Entre os produtos mais disputados estão as ferramentas
de construção e material eléctrico. Numa banca improvisada
com caixas de fruta, um homem dividia a atenção entre três
ou quatro interessados. Cabeças de martelos e de enxadas repartiam o
espaço com alicates, chaves de fendas, disjuntores e tomadas eléctricas,
tudo com aspecto bastante usado, de vários tamanhos e em diferentes estados
de conservação. O vendedor, José Ferreira, de 54 anos,
já frequenta a feira há cerca de dez anos. Foi nessa altura que
ficou desempregado e todo o dinheiro que conseguia juntar era pouco para sustentá-lo
a ele e à mulher. Decidiu, por isso, dedicar-se à prospecção
deste tipo de material e revendê-lo. Um negócio que continua a
não disfarçar a escassa reforma auferida, mas que sempre dá
para "distrair" e ir conhecendo gente. Mas não é fácil,
já que o senhor José tem mais concorrentes - contei pelo menos
cinco - com material muito semelhante.
Um pouco mais à frente detive-me frente a uma colecção
de brinquedos - soldadinhos de plástico, piões, carrinhos em miniatura,
peças de Lego dispersas - e imagino a criança que já uma
vez brincou com eles numa qualquer escadaria, pátio ou jardim da cidade.
Fragmentos de memórias (quem sabe se do próprio vendedor) vendidos
ali por uma insignificância. Os brinquedos são outro dos negócios
mais lucrativos, principalmente se tiverem alguma antiguidade. Não era
o caso daqueles que tinham sido trazidos pela Joana Vidal, de 19 anos, misturados
por entre algumas peças de roupa, uma lanterna e uma caixa usada de cosméticos.

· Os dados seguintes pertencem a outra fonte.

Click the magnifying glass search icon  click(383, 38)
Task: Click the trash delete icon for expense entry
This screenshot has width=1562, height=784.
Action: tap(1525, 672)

"O negócio está fraco, ainda não fiz sequer mil escudos...",
diz com ar desanimado. Apesar disso, explica que nunca perde uma oportunidade
de compor o parco orçamento para as noitadas do fim-de-semana. Nessas
alturas levanta-se por volta das 4 da manhã, para conseguir um bom lugar,
e vem de autocarro com os dois amigos que habitualmente a acompanham nestas
andanças.
Curiosa a sensação de que ali todos se conhecem,
em maior ou menor grau, constituindo uma espécie de grande família
que se reúne ritualmente uma vez por semana, facto visível principalmente
pelas conversas estabelecidas entre alguns compradores e vendedores. Uma forma
de se distinguir entre quem são os frequentadores ocasionais, como a
Joana, e os autênticos profissionais que calcorreiam a Vandoma e outras
feiras do género. De entre estes, o "Mata-Sete" é uma das figuras
mais emblemáticas - e assíduas. Envergando um traje que o assemelha
a um domador de leões (embora claramente fora do activo), tem o peculiar
hábito de ir abanando ao de leve uma chibata, com borlas na extremidade,
à medida que passa pelas bancas, balbuciando algo de incompreensível,
lembrando um exercício de espantamento que já vi na televisão
praticado pelos pajés índios. Apesar do mau génio que o
caracteriza, é uma das figuras mais queridas da feira, cumprimentado
por alguns, alvo de escárnio por parte de outros, mas sem dúvida
uma referência incontornável.
A par deste mundo de economia paralela, subsiste, por sua vez,
uma economia sub-paralela. Carregando às costas dois grandes sacos, uma
mulher vende pães com os mais diversos recheios, do simples queijo ou
fiambre até aos rissóis de carne e marisco. Afirma que já
chegou a ter concorrência de outra senhora, mas desde há dois anos
que passou a deter o monopólio das sandes. "Não sei o que lhe
aconteceu... deixou de vir", explica com um ar vagamente pesaroso. Conheci-a
quando era adolescente. Recordo-me dela fazendo um tremendo esforço para
furar por entre as passagens estreitas formadas pelos expositores com um carrinho
de compras adaptado, equipado com duas garrafas-termo - café e sumo -
e dois sacos, um com pães com diversos recheios, outro com queques. Para
quem à hora da sua chegada já tivesse feito algum dinheiro, aqueles
simples manjares constituíam um autêntico regalo. Era fantástico.
O final da feira é quando calha, mas vai-se tornando
visível a partir do momento em que as folhas de papel de jornal abandonadas
começam a esvoaçar por falta do peso que as sustinha. Arruma-se
a tralha, e, espalhados aqui e ali, no chão ficam apenas os despojos
de uma manhã que no início promete sempre. A mim, serviu ainda
para reviver "emoções", como sugere o título do livro do
Helder Pacheco citado no início. E quem espera sempre alcança:
acabei por levar o livro por 500 paus.